■ TEXT PROVIDED:
···

Re: [ntfs-3g-devel] [PATCH] compress.c: Speed up NTFS compression algorithm

2014-08-10 Thread Jean-Pierre André
Eric Biggers wrote:
 On Sun, Aug 10, 2014 at 10:45:16AM +0200, Jean-Pierre André wrote:
 You have defined the hash table on static data, and I do
 not want to enter into the meanings of static data in
 shared objects in various operating systems (allowed or
 not, shared by threads or not...). I prefer to have it
 dynamically allocated (hence never shared by mounts),
 and pointed to in the volume structure. Unfortunately
 this means adding an extra argument to
 ntfs_compress_block() and freeing the table when unmounting.
 (I will later post the code for that).

 Yes, I wondered if that would cause issues.  Since the algorithm does not 
 depend
 on the specific hash function used, an alternative to jumping through hoops to
 use the crc32_table is to swap ntfs_hash() with another 3-byte hash function,
 one that does not rely on static data.  I will try some other ones (zlib-like
 which I've already tested a little bit, and maybe multiplicative hashing) and
 see how they affect the results.

I gather the crc polynomial you propose has proved
efficient in other compression algorithm, and is
supposed to be stable. Then a simpler way is to
compute the table once for all, and encode it as an
array of constants. Just comment out the encoding
function in case someone would like to test other
polynomials.

 Also a minor issue : please use
 http://sourceforge.net/p/ntfs-3g/ntfs-3g/ci/edge/tree/libntfs-3g/compress.c
 as a reference for your patch for easier integration.
 Will do next time.  I somehow missed the fact that this repository even 
 exists!
 Looks like the only conflict is in the change to the copyright block...

Indeed.

Jean-Pierre


 Eric




--
___
ntfs-3g-devel mailing list
ntfs-3g-devel@lists.sourceforge.net
https://lists.sourceforge.net/lists/listinfo/ntfs-3g-devel


Re: [ntfs-3g-devel] [PATCH] compress.c: Speed up NTFS compression algorithm

2014-08-10 Thread Jean-Pierre André
Eric Biggers wrote:
 On Sun, Aug 10, 2014 at 11:18:49AM +0200, Jean-Pierre André wrote:
 Hi,

 Did you compare with the Microsoft implementation ?

 I have only checked the biggest file in IE7 update for WinXP
 (WINDOWS/ie7updates/KB963027-IE7/ieframe.dll) with
 cluster size 4096 :

 Original size 6066688
 Microsoft implementation 3883008 (64.0%)

···

■ EXTRACTED RECORDS:
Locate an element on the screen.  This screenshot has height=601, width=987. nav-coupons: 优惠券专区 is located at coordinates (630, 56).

···

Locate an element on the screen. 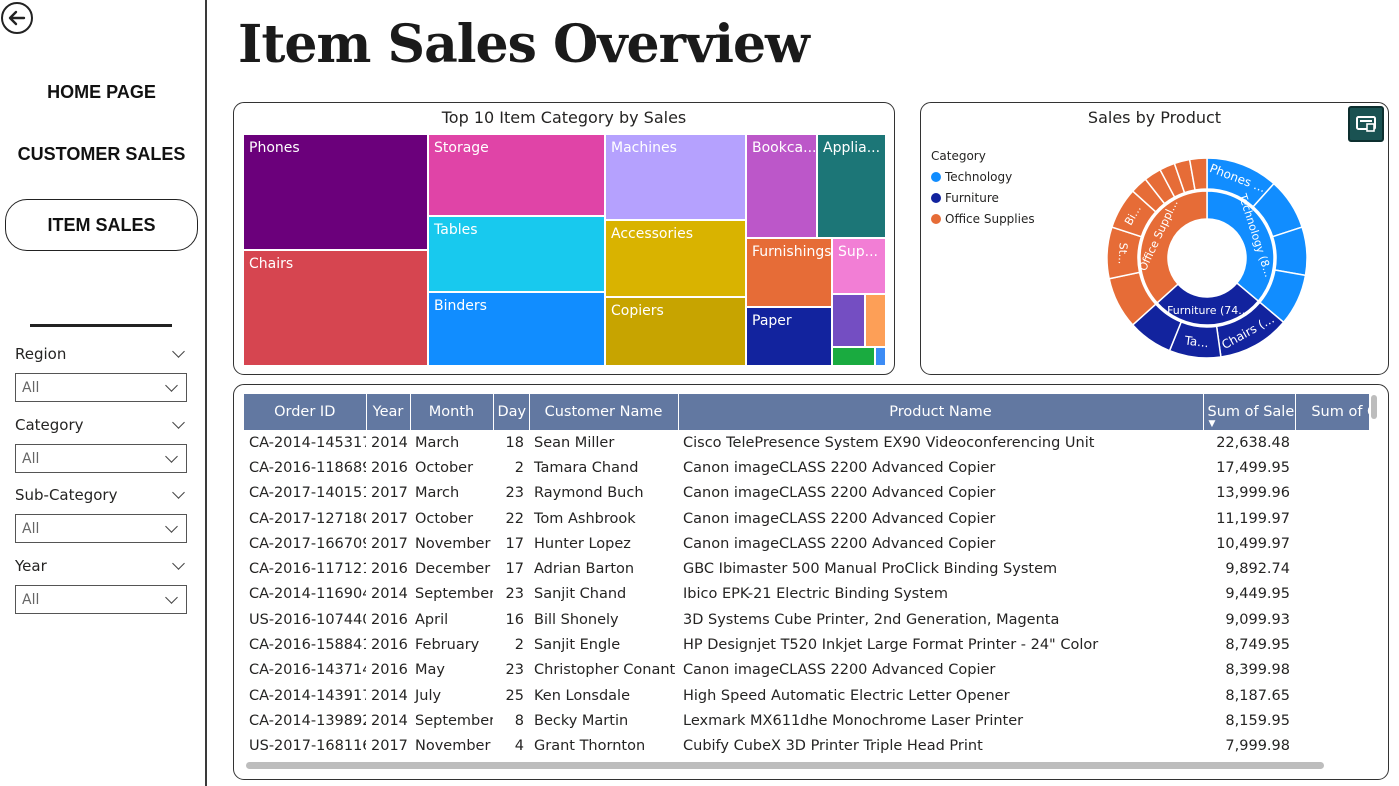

···

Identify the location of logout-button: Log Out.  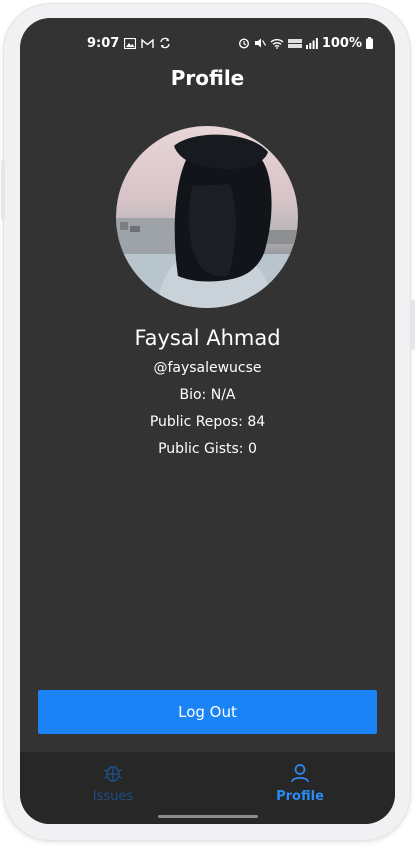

···

■ EXERCISE INSTRUCTIONS:
• 1. Answer these questions using the mailing-list thread on NTFS compression:
(a) Which function would take an extra argument if the hash table were dynamically allocated?
(b) What two kinds of alternative 3-byte hash function does Eric say he will try?
(c) What cluster size was used when checking the file ieframe.dll?
• 2. From the mailing-list thread on NTFS compression, write out everything from "Yes, I wondered" down to "affect the results.".
• 3. Resume the mailing-list thread on NTFS compression after its final line and extend it.

■ ANSWER LIST:
• 1.
(a) ntfs_compress_block()
(b) A zlib-like hash function and, possibly, multiplicative hashing.
(c) 4096

• 2.
Yes, I wondered if that would cause issues.  Since the algorithm does not 
 depend
 on the specific hash function used, an alternative to jumping through hoops to
 use the crc32_table is to swap ntfs_hash() with another 3-byte hash function,
 one that does not rely on static data.  I will try some other ones (zlib-like
 which I've already tested a little bit, and maybe multiplicative hashing) and
 see how they affect the results.

• 3.
 current implementation 3682304 (60.7%)
 proposed implementation 3710976 (61.2%)
 I have not done any comparisons with the Microsoft implementation yet.  Is 
 there
 a more precise way to test it than actually copying a file to a NTFS volume 
 from
 Windows?

For a better way you would have to identify which is the dll
which compresses , and submit compression tasks with some
control over the durations.

 I'm not surprised that it apparently produces a worse compression ratio than
 NTFS-3g.  Although it's impossible to know for sure what their algorithm does,
 my expectation is that they use hash chains --- similar to my proposal, 
 perhaps
 with a slightly less exhaustive search --- but use greedy parsing rather 
 than
 lazy parsing.

I had analyzed the difference of results, and I was surprised
to find that the full length of the matching string was not
always used (such as found a matching string at some position
with a matching length of 20, but only used a length of 12
and the next match not being better than the expected 8 bytes),
and there does not appear to be a fixed maximum length
(when all bytes are the same, the matching length is 4095
as would be expected).

They probably bargained the duration against the compression
rate.

 If there's a desire for even greater performance improvement, then greedy
 parsing is the way to go.  But it will degrade the compression ratio, maybe
 placing it closer to the Microsoft implementation.

 Eric




--
___
ntfs-3g-devel mailing list
ntfs-3g-devel@lists.sourceforge.net
https://lists.sourceforge.net/lists/listinfo/ntfs-3g-devel


Re: [ntfs-3g-devel] [PATCH] compress.c: Speed up NTFS compression algorithm

2014-08-10 Thread Eric Biggers
On Sun, Aug 10, 2014 at 05:29:53PM +0200, Jean-Pierre André wrote:
 
 For a better way you would have to identify which is the dll
 which compresses , and submit compression tasks with some
 control over the durations.
 

RtlCompressBuffer() in ntdll.dll can do LZNT1 compression, which I think is the
same as NTFS compression.  But I wouldn't be surprised if there is actually
another implementation in Microsoft's NTFS driver, which would be inaccessible.
But either way, simply copying files to a NTFS volume is probably good enough
for approximate benchmarking; that's what I was doing with NTFS-3g, after all.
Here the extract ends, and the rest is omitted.